Inilah Rahasia Pernafasan Dalam Al Quran
Mungkin ada sebagian dari kita yang pernah terpikir bahwa pembacaan al-Quran sesuai dialek Arab dan tepat panjang-pendeknya tidaklah terlalu penting. Yang terpenting adalah pemahaman makna dan penghayatannya dalam kehidupan sehari-hari.
Tentu pandangan seperti ini tidak sepenuhnya tepat. Memang pemahaman, penghayatan dan pengamalan ayat-ayat suci ini adalah urgensi utama, namun bukan berarti kita boleh melalaikan tata aturan pembacaannya sebagaimana diatur dalam ilmu Tajwid sebagai modal dasar.
Allah Ta’ala jelas-jelas menegaskan;
ورتل القرأن ترتيلا
“… dan bacalah al-Quran itu dengan tartil (perlahan-lahan dan jelas).” (Al-Muzammil; 4)

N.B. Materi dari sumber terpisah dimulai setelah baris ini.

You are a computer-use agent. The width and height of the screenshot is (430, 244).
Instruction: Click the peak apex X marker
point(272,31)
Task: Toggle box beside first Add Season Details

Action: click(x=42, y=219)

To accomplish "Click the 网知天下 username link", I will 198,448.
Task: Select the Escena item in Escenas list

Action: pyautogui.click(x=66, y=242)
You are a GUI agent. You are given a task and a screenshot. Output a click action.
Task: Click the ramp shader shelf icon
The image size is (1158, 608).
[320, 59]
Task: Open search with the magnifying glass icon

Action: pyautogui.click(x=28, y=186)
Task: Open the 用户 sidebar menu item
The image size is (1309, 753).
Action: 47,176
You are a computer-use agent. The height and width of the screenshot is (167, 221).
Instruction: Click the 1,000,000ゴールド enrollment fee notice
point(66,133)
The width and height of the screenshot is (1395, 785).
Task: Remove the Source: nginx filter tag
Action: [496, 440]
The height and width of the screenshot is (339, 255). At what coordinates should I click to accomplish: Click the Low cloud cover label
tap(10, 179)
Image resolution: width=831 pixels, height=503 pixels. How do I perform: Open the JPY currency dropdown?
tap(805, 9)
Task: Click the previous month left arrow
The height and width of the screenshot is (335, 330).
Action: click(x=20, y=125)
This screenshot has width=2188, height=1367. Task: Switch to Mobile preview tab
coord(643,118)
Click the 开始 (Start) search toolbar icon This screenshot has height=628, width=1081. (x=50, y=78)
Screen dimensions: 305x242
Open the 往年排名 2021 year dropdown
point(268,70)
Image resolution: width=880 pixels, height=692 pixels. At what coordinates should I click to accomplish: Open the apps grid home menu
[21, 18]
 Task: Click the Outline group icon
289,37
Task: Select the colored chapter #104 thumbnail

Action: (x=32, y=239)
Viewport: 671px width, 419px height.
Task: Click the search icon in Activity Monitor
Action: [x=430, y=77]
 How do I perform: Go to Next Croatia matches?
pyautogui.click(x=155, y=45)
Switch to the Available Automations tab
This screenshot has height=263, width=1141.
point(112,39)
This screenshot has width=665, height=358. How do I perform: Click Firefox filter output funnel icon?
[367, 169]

Lalu apa itu Tartil? Sidi ‘Ali bin Abi Thalib menyatakan;
“Tartil adalah memperbaiki bacaan huruf-huruf dan mengetahui perihal waqaf-waqaf.”
Pembacaan secara tartil ini tidak hanya bertujuan untuk menjaga makna harfiah yang dikandung ayat-ayat tersebut agar tidak berubah, tetapi juga berpengaruh terhadap kondisi fisik dan psikis pembacanya melalui olah napas. Kitab Sucial-Quran, di samping sebagai panduan kehidupan, juga merupakan praktik pernapasan. Bagi kaum sufi, sumber utama praktik pernapasan yang menjadi unsur utama dari semua bentuk meditasi dalam rangka penenangan diri adalah Kitab Sucial-Quran.
Napas dan Kehidupan
Manusia tidak datang ke bumi untuk tinggal selamanya. Kehidupan ini, dilihat dari permulaan hingga akhirnya, adalah satu rangkaian praktik pernapasan yang terus menerus.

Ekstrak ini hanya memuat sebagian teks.